新型コロナのワクチン接種では、県内では7割を超える人が2回目の接種を終えています。一方で、高齢者施設などでは2回のワクチン接種後に感染する、いわゆる「ブレークスルー感染」が目立ち始めています。ブレークスルー感染は、どういった場面で起きているのか。そして、これから私たちは何に気をつければ良いのか取材しました。

*福井県の会見(先月)「寝起きを共にしているケースでのブレークスルー感染が福井県内で目立っている。身体接触を伴う病院や施設での感染が多い」
先月、福井県越前市の介護老人保健施設で発生したクラスター。
感染した入所者と職員、33人全員が5月までに2回の接種を終えていました。

ブレークスルー感染によるクラスターは、全国だけでなく県内でも起きています。
先月、富山市内の介護老人福祉施設で起きた15人のクラスターのうち11人がブレークスルー感染でした。
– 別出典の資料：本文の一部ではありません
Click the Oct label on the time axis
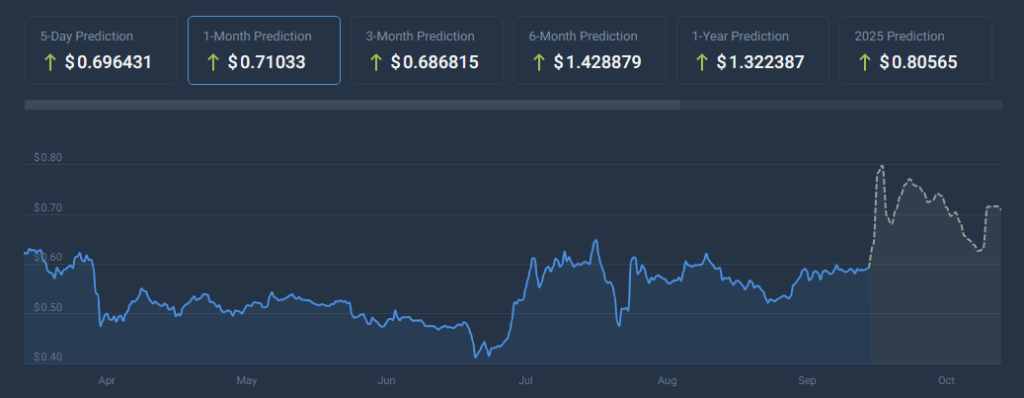The height and width of the screenshot is (398, 1024). tap(946, 380)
このブレークスルー感染はどういった場面で起きるのか。8月下旬に、入所者1人の
ブレークスルー感染が確認された県西部の介護施設です。
施設を運営する法人に勤務する男性看護師が取材に応じました。
*感染者発生の介護施設を管理する看護師「認知症の方はマスクをするのも難しいし、してもすぐ取ってしまう。よくお話もされる。特に飛沫感染のリスクが非常に高い」
施設では、70代から90代の認知症の高齢者が共同生活を送っています。
最終的に感染したのは、ブレークスルー感染の1人を含む入所者3人。
看護師は、「ワクチン接種がなければさらに感染が広がっていた」と話し、早く3回目の接種が進んでほしいと話します。
*感染者発生の介護施設を管理する看護師「失礼な言い方ですが、3人で済んだ。僕たちにとってはワクチンにすがっていると言ってもおかしくない状況だと思う。もちろん職員も介護従事者としての責任を持った行動をしてくれていると思うが。(接種の優先順位に関しては)業種としては、介護従事者、医療関係者、高齢者の方に優先して接種してほしい」

先月の感染者に占めるワクチンの接種状況です。
若い世代を中心に、感染者の85%がワクチン未接種でした。
一方、ワクチンを2回接種して2週間経過した後に感染したのは2.4%でした。

県衛生研究所の大石和徳所長です。
*県衛生研究所 大石和徳所長「Qブレークスルー感染は、これぐらいに留まっている? 多いという現象ではない。血液の中に抗体があっても、ウイルスは喉・鼻から入ってくるので、喉・鼻に抗体がないとブロックはできない。たくさん抗体があってもブロックはできないので、マスクは重要な役割をしている。発症予防効果は大事だが、基本ワクチンの効果は重症化、死亡の抑制。ワクチンをうっても対策を怠れば感染するかもしれないが、命を落とすや入院するという可能性は低くなっていく」

県は、3回目の接種を医療従事者は12月中に、高齢者は来年1月から始める方針です。
大石所長は、どの世代がどの程度免疫を獲得しているかを検証することが重要と指摘します。
*県衛生研究所 大石和徳所長「高齢者でも(免疫が)一体に低くなる傾向があるがバラつきがある。それをどう評価したらいいのかは議論してから。私は高齢者の3回目のワクチン接種を急ぐ必要がある可能性もあると思っている」

福井県で起きたブレークスルー感染によるクラスターや、今回取材した県西部の介護施設の感染者は、いずれも軽症か無症状で済んでいます。
ワクチンの効果を高めるためにも、マスク、手洗いの徹底を続けていく必要があります。